Mário Sérgio
Sábado quente, ensolarado, convidava a um churrasco. Porém, foi impossível agregar pessoas à intenção, pois outros compromissos, coincidentes, sugeriram adiamento. A semana foi desgastante na empresa de projetos em que atuava. Estávamos muito empenhados em três grandes concorrências. SiderPeru, siderúrgica no país vizinho, em implantação; SiderAma, indústria metalúrgica a instalar na Região Norte; e expansão da Açominas, em Ipatinga. O entusiasmo era enorme, as perspectivas excelentes.
Restou a noite para apreciar, antecipadamente, alguma daquelas conquistas, pois traria segurança e estabilidade aos empregos de colegas e amigos, por pelo menos três anos. Era tempo de inflação absurda e desemprego em níveis assustadores.
Atendi ao convite de um amigo para uma das “gafieiras” de BH. Para mim seria novidade. Afinal, por acreditar que não podia dançar, imaginava que seria antipatizado nesses ambientes. Por outro lado, não havia restrição ou proibição formal a mim ou a qualquer PcD. Então, que eu me jogasse naquela experiência.

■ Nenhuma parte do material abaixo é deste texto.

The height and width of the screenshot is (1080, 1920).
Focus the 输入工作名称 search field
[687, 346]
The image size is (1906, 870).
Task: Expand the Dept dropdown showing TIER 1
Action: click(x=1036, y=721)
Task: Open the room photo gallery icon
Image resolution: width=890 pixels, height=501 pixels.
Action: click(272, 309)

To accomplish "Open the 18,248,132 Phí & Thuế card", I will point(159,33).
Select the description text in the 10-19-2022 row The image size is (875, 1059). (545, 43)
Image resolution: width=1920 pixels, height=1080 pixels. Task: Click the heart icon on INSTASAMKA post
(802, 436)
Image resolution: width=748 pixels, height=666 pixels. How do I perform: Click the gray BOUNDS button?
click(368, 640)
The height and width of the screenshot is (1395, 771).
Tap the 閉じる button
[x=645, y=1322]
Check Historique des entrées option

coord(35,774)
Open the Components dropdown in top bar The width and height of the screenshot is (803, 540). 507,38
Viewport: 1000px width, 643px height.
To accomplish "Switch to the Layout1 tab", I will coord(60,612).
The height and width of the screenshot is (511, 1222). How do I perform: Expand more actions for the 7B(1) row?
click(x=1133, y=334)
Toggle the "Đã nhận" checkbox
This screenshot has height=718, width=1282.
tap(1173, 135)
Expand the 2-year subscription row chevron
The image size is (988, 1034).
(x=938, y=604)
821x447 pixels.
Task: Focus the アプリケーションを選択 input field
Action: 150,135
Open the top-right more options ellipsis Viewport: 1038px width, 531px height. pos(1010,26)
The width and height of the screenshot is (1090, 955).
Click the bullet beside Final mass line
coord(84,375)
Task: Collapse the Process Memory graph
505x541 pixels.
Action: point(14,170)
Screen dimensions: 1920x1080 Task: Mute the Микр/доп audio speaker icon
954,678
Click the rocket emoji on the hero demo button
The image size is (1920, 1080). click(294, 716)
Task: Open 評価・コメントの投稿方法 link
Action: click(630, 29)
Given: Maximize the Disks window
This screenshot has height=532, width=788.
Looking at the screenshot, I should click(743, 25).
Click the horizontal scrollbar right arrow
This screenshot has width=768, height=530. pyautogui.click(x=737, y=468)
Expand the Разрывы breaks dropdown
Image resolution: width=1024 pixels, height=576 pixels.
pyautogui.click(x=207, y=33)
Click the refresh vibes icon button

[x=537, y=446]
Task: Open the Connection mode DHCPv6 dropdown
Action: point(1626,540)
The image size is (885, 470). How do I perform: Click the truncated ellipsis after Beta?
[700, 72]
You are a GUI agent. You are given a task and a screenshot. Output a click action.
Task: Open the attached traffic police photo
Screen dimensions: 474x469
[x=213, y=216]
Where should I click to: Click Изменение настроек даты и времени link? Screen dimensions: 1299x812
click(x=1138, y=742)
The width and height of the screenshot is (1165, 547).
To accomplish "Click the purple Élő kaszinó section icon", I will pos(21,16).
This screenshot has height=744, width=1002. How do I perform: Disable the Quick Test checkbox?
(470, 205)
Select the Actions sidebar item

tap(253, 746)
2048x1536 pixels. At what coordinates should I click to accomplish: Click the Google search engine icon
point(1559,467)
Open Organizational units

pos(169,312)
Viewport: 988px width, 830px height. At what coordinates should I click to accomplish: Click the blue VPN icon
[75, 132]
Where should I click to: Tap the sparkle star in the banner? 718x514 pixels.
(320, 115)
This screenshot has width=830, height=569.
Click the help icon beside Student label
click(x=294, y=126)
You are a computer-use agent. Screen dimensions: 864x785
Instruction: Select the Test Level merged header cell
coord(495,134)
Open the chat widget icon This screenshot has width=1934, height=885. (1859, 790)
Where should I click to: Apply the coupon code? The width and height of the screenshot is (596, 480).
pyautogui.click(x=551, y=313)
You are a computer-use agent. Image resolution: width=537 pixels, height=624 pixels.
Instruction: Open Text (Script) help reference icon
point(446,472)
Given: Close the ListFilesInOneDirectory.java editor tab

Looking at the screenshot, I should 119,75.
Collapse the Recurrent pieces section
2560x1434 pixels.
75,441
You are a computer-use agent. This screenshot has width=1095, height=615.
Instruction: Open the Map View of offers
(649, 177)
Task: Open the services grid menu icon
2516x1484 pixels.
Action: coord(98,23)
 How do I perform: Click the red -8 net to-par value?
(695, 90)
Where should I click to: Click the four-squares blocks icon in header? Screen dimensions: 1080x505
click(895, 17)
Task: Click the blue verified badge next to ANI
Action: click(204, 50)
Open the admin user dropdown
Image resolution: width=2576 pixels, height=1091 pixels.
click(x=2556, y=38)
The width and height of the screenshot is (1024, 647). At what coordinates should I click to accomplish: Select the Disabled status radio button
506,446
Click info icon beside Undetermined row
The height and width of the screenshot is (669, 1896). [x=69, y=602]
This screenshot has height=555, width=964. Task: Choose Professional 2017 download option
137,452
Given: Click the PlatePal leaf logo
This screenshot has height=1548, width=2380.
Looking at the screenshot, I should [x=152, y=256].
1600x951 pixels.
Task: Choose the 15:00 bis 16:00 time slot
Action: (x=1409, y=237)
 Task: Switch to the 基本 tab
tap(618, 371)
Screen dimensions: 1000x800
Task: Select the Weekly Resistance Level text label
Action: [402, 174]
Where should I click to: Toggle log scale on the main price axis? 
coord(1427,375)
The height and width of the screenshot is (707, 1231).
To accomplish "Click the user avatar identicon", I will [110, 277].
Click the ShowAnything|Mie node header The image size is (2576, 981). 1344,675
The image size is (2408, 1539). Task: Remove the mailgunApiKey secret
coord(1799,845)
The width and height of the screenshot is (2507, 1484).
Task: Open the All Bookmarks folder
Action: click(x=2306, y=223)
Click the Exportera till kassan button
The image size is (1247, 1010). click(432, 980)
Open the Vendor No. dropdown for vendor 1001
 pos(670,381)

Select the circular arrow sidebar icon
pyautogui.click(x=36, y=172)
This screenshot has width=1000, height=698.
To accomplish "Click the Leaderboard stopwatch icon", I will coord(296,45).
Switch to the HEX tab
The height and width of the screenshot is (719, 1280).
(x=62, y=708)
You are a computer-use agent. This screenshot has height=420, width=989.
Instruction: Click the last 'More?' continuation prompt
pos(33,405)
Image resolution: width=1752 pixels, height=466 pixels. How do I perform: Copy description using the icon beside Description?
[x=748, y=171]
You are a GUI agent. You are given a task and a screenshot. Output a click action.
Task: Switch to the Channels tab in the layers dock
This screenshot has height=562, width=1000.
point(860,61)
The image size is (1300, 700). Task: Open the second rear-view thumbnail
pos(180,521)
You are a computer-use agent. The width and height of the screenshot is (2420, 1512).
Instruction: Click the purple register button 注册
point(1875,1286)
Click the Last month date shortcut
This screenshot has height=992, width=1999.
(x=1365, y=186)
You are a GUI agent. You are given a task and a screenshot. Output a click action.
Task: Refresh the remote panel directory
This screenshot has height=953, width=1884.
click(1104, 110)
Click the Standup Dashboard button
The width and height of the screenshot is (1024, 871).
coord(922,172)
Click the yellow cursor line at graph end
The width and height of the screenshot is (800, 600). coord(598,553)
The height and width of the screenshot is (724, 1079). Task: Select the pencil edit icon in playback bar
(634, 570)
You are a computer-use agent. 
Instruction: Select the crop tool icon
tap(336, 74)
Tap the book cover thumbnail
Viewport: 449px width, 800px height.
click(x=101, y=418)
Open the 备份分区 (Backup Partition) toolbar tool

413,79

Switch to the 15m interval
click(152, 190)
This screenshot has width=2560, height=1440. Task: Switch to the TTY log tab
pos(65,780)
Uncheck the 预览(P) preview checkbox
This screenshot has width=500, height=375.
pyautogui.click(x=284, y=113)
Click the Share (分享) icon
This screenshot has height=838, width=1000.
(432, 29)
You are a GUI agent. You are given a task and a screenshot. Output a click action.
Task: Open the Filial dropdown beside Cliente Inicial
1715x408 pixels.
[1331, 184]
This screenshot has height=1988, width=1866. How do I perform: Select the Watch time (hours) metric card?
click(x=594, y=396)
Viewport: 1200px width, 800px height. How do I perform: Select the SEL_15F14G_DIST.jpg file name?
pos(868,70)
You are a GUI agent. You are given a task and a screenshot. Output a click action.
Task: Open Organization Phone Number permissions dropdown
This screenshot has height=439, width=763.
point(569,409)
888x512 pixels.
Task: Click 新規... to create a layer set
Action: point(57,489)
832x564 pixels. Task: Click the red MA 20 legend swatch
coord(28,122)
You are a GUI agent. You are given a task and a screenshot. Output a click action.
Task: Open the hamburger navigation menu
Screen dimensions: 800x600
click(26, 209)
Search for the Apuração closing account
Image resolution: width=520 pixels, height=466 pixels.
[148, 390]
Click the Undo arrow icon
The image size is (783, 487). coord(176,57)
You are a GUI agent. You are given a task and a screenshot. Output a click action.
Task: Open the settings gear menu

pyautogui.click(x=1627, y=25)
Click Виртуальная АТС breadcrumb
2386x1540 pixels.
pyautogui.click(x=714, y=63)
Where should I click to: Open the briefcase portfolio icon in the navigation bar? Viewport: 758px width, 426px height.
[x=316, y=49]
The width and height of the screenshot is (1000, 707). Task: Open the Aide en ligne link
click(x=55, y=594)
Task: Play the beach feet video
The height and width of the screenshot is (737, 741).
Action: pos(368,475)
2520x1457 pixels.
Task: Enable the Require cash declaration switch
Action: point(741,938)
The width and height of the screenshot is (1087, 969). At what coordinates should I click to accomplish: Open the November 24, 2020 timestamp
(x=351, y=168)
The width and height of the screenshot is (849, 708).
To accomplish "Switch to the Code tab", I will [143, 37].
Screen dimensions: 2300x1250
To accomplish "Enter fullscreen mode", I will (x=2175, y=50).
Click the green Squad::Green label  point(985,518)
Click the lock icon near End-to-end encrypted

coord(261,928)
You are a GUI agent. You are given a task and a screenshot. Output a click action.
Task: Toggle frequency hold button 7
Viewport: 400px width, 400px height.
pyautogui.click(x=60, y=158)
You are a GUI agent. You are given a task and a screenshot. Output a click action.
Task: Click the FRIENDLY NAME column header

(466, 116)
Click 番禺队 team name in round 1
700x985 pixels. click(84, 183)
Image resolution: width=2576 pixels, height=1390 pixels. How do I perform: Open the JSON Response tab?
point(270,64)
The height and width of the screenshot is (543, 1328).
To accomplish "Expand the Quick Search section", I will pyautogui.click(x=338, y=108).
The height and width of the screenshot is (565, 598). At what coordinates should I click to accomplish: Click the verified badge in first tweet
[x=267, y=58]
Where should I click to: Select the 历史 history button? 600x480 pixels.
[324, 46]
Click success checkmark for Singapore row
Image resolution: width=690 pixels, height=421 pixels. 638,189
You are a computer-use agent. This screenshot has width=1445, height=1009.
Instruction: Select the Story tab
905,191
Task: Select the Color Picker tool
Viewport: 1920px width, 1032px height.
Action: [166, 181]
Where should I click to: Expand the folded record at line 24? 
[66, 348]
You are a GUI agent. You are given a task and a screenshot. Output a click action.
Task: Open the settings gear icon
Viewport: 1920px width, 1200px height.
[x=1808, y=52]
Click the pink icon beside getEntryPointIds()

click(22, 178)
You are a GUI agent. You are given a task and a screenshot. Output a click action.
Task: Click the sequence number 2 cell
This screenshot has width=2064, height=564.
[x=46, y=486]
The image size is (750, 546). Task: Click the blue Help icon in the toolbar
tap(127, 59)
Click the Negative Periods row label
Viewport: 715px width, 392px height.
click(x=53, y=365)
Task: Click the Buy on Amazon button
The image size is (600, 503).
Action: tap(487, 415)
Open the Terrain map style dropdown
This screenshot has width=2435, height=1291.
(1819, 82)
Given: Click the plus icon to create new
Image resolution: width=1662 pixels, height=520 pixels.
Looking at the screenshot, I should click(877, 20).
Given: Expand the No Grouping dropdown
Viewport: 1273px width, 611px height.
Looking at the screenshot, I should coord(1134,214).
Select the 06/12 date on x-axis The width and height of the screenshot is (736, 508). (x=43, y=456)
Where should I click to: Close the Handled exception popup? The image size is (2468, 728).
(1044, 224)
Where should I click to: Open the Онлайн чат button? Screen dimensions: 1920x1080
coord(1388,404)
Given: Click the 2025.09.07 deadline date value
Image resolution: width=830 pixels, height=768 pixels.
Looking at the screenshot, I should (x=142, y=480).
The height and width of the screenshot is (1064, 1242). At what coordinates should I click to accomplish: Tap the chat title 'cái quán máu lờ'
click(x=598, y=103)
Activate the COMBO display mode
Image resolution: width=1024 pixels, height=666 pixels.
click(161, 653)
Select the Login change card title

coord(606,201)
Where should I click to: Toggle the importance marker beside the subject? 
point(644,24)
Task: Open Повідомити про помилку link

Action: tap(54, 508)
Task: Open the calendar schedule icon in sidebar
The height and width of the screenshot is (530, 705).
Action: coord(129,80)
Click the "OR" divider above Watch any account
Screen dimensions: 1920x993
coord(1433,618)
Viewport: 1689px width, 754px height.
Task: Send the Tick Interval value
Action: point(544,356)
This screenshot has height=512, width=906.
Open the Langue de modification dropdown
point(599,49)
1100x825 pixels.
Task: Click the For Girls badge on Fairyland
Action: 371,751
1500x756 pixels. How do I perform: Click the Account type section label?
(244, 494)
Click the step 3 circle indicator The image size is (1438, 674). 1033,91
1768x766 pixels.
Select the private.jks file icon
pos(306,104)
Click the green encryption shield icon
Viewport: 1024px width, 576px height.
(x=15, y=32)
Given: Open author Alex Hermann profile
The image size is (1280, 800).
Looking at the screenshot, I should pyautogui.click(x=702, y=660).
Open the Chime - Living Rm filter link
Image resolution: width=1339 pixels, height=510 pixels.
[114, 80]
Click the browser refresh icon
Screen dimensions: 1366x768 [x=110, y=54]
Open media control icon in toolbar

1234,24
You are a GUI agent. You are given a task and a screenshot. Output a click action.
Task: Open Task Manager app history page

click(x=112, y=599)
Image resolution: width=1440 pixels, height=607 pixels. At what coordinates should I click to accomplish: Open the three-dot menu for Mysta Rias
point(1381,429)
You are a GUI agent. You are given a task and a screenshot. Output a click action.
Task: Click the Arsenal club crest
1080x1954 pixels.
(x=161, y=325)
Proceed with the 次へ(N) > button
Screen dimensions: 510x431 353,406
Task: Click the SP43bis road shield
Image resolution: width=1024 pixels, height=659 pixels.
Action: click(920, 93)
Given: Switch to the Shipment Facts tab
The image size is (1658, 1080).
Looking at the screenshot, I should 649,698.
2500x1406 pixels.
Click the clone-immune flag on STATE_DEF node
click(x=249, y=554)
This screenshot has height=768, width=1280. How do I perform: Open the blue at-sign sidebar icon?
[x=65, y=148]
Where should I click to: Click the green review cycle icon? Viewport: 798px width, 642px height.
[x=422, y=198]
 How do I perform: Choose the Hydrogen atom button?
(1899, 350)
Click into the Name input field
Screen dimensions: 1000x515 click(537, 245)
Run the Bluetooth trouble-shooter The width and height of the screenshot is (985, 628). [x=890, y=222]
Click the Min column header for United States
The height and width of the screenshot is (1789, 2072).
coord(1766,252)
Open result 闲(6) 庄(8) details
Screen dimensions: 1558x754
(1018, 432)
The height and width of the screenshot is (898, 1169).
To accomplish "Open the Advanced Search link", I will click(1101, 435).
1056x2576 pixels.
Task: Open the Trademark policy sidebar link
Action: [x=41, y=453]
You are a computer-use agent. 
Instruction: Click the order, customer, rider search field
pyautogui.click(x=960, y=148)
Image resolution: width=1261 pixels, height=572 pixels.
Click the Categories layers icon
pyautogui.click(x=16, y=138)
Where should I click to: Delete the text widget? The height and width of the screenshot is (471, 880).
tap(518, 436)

O amigo chegou por volta de dez e saímos para a noite. Na avenida Bias Fortes, quase com Tupis e Rio Grande do Sul, a dois quarteirões da Praça Raul Soares, estava o então famoso, Elite. Também eram muito conhecidos e bem frequentados por entusiastas boêmios o Clube Montanhês e o Estrela. Hoje, muitos anos depois, citar tais nomes me remete a um tempo de muita energia, próprio da juventude, em que cada nova experiência motivava regozijo.
Subi, com dificuldade, um lance longo de escadas apinhadas de pessoas e sem corrimãos, num sobe e desce animado, colorido por sorrisos, blushes e batons. Singularidade para mim; eu experimentava a disposição daquelas pessoas enquanto ouvia o samba de break “Olha o Padilha” (1952) de Bruno Gomes, Ferreira Gomes e Moreira da Silva, grande sucesso na voz desse último.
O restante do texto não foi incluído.